- **PROBLEM REQUIREMENTS**: Which lines below contain "navigation"? Pull them out.

Dataset entries
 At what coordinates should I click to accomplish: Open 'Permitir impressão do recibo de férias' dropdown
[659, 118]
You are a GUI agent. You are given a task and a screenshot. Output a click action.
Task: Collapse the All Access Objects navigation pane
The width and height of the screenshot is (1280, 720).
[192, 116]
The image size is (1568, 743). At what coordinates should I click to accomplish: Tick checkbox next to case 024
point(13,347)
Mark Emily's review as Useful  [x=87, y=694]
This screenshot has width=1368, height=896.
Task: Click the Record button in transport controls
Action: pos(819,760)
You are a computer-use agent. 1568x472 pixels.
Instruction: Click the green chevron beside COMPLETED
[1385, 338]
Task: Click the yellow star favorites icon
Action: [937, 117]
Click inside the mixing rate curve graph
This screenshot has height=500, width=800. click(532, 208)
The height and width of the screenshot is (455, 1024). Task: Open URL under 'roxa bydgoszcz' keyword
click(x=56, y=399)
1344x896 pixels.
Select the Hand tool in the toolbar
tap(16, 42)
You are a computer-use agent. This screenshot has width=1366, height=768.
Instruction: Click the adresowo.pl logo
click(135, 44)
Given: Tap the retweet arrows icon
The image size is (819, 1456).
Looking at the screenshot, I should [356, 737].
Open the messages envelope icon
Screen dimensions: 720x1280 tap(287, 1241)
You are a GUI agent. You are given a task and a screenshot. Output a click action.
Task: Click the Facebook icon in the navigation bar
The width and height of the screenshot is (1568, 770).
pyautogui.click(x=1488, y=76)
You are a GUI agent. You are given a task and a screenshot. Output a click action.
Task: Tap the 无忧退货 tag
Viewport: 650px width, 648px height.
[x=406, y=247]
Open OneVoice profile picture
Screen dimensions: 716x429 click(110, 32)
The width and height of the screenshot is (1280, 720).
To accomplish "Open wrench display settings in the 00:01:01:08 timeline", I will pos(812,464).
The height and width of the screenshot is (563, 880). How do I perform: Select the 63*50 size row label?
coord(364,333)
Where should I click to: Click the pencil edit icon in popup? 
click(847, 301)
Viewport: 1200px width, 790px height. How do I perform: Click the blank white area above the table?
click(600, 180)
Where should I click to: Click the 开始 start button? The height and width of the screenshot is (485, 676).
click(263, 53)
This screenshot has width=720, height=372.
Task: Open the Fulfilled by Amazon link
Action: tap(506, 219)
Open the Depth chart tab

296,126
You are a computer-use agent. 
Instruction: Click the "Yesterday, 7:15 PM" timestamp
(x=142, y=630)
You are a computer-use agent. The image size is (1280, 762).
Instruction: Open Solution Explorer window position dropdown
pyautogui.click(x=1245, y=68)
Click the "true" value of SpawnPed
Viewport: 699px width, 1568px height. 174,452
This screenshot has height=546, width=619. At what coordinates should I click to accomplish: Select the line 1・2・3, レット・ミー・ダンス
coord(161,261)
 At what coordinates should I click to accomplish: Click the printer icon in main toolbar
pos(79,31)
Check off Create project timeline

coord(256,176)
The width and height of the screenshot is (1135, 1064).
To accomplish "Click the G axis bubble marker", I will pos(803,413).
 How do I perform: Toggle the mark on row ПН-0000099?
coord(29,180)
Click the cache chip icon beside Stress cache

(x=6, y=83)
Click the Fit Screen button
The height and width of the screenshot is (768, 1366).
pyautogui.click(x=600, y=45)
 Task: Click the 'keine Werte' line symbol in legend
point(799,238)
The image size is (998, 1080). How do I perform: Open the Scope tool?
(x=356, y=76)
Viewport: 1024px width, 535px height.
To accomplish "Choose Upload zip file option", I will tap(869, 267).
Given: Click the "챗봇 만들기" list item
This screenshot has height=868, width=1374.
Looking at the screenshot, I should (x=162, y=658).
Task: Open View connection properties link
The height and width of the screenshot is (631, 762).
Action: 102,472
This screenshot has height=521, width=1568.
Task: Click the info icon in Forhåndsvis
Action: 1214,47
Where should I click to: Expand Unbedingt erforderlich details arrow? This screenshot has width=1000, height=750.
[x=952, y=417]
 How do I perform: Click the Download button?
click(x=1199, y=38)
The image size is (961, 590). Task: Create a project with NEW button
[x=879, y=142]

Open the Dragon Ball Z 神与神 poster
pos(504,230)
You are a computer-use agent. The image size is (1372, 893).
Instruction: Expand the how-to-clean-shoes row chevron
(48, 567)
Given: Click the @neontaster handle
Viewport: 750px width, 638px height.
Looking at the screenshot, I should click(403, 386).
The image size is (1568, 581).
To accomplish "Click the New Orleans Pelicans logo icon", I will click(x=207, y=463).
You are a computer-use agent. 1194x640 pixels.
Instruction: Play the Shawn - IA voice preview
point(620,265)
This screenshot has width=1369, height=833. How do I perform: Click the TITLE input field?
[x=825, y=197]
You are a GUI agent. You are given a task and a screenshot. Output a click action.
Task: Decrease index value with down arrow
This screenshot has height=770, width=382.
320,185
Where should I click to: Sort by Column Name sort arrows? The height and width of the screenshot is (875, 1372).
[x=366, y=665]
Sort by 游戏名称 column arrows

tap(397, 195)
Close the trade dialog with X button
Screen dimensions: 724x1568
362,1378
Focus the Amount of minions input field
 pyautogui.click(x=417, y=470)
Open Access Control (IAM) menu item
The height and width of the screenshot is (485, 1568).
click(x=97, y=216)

- **RESPONSE**:
Task: Collapse the All Access Objects navigation pane
Task: Click the Facebook icon in the navigation bar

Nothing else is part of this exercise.